## What you should do:
Emit the data below verbatim, stripping out any pictures.

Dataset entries
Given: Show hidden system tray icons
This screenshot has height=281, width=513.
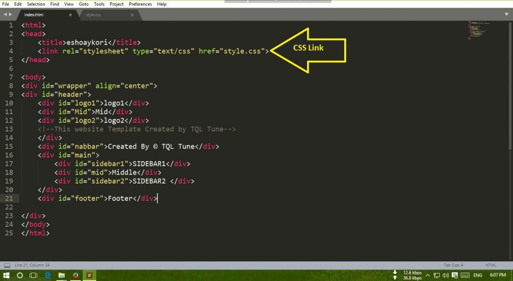Looking at the screenshot, I should (x=427, y=275).
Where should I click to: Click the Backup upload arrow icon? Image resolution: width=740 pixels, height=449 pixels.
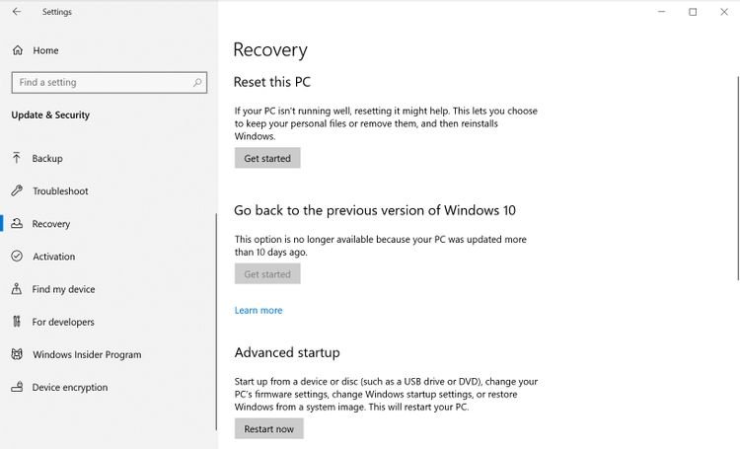[17, 158]
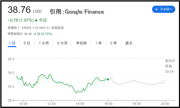Click the 引用:Google Finanse caption
180x108 pixels.
77,12
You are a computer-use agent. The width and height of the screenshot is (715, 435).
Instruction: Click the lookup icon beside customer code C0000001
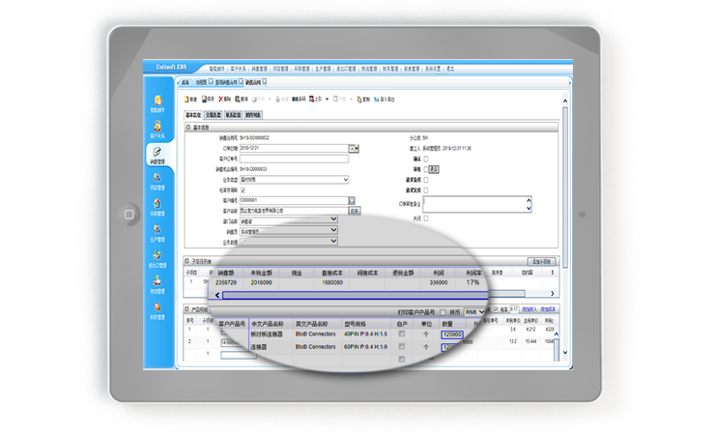pyautogui.click(x=354, y=200)
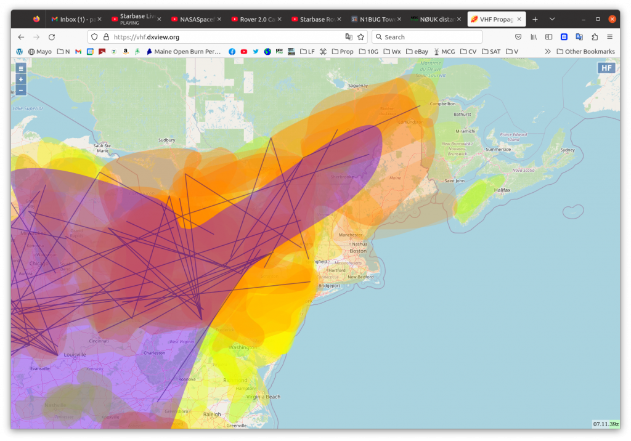The image size is (631, 441).
Task: Expand the list all tabs chevron
Action: tap(552, 19)
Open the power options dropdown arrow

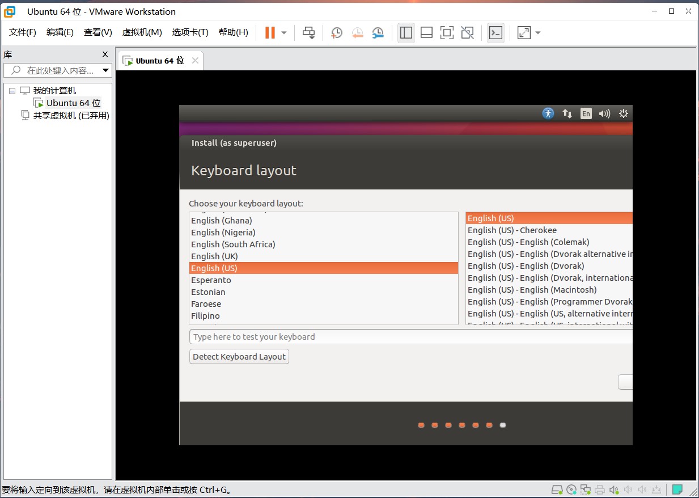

## Answer to this task:
Given: Show hidden system tray icons
This screenshot has height=281, width=513.
Looking at the screenshot, I should (x=427, y=275).
Where should I click to: Click the Backup upload arrow icon? Image resolution: width=740 pixels, height=449 pixels.
[17, 158]
Click the 引用:Google Finanse caption
180x108 pixels.
77,12
You are a computer-use agent. The width and height of the screenshot is (715, 435).
Instruction: Click the lookup icon beside customer code C0000001
pyautogui.click(x=354, y=200)
The image size is (631, 441).
Task: Expand the list all tabs chevron
Action: tap(552, 19)
Open the power options dropdown arrow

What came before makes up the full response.